From the top of the records below, return each line exactly, ending with the line that contains "Given: Click the".

[Stored items from a collection]

────────

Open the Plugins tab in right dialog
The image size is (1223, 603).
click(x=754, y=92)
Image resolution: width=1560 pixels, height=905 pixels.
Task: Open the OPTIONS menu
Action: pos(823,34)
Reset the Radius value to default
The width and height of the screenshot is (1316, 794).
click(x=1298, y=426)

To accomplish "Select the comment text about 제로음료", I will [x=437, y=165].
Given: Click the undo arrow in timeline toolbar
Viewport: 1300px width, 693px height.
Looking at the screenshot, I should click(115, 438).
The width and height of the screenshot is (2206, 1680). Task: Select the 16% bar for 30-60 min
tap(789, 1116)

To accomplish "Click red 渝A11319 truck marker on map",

────────

## Output below
Open the Plugins tab in right dialog
The image size is (1223, 603).
click(x=754, y=92)
Image resolution: width=1560 pixels, height=905 pixels.
Task: Open the OPTIONS menu
Action: pos(823,34)
Reset the Radius value to default
The width and height of the screenshot is (1316, 794).
click(x=1298, y=426)

To accomplish "Select the comment text about 제로음료", I will [x=437, y=165].
Given: Click the undo arrow in timeline toolbar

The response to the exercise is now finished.